## Exercise objective
The answer must be an exact copy of the records, with every picture removed.

## Records to process
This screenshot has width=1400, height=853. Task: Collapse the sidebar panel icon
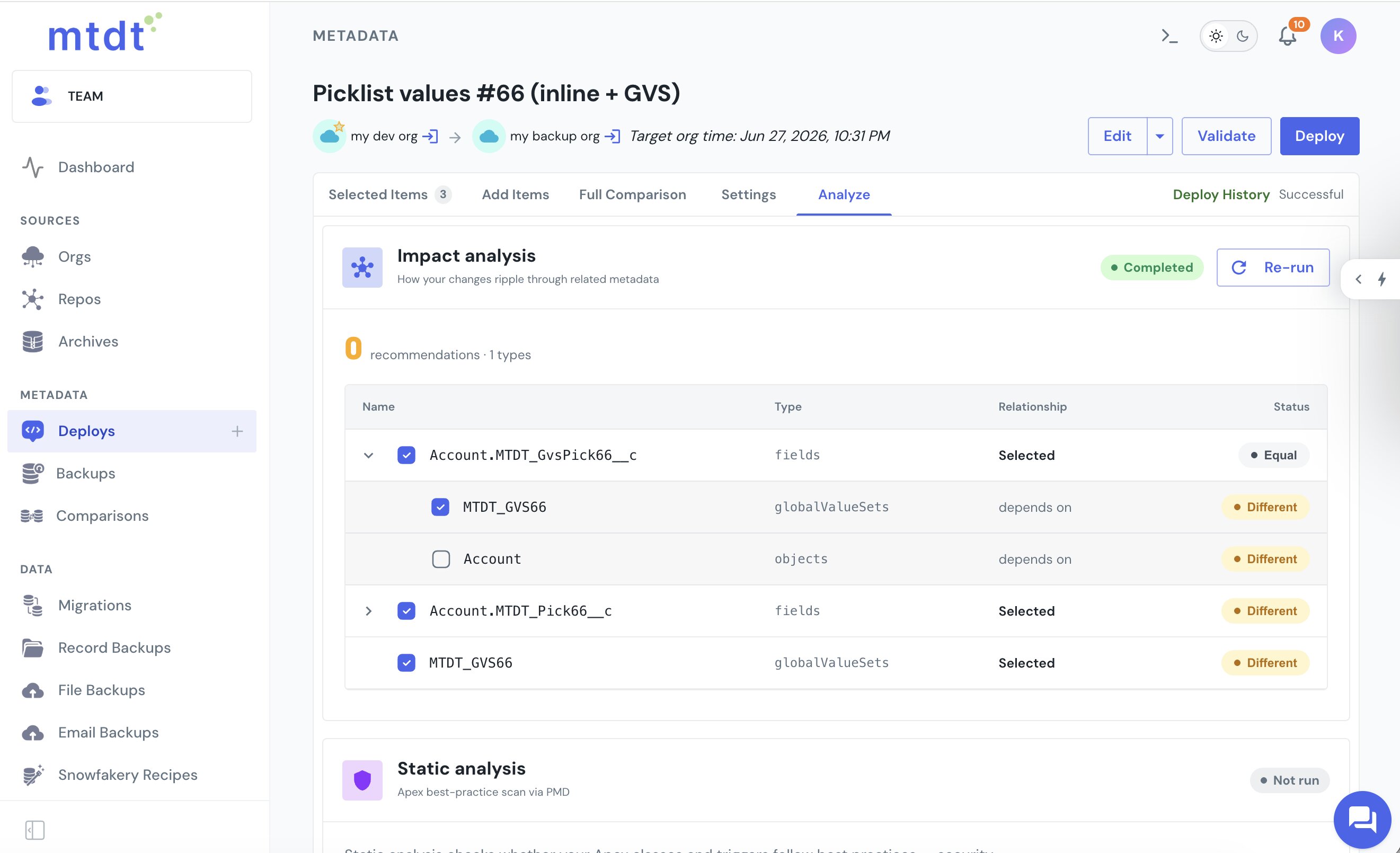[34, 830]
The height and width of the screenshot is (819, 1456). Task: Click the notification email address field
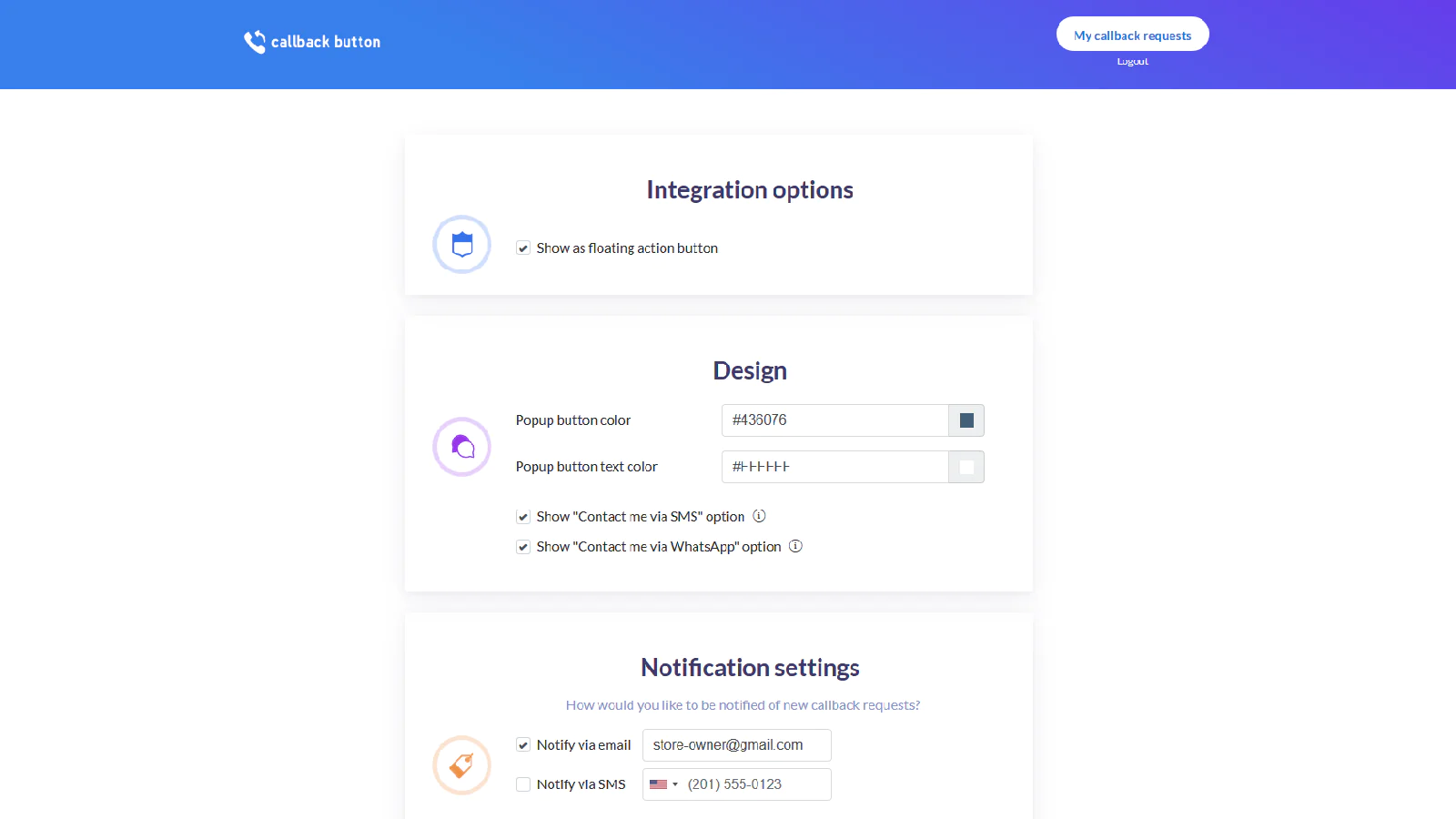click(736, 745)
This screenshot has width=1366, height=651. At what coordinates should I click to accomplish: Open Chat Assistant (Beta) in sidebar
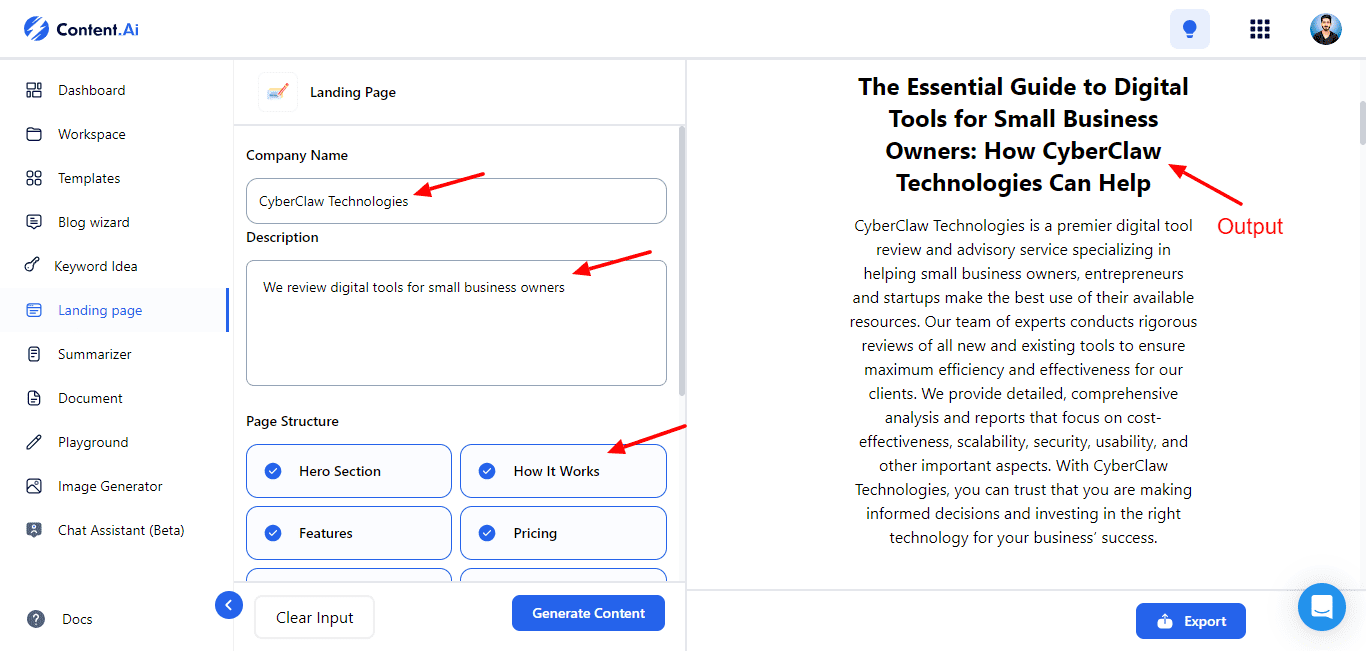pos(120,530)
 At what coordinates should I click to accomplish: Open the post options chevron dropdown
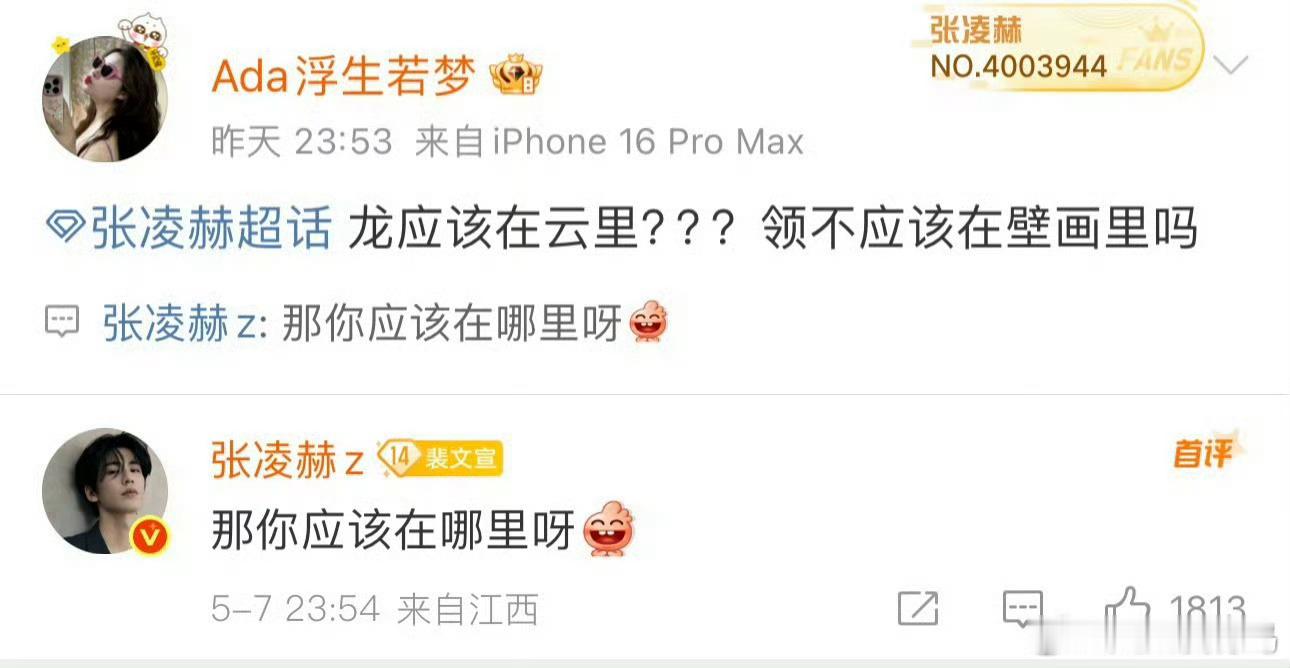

## Answer space
This screenshot has width=1400, height=853. Task: Collapse the sidebar panel icon
[34, 830]
The height and width of the screenshot is (819, 1456). Task: Click the notification email address field
click(736, 745)
This screenshot has width=1366, height=651. At what coordinates should I click to accomplish: Open Chat Assistant (Beta) in sidebar
pos(120,530)
 At what coordinates should I click to accomplish: Open the post options chevron dropdown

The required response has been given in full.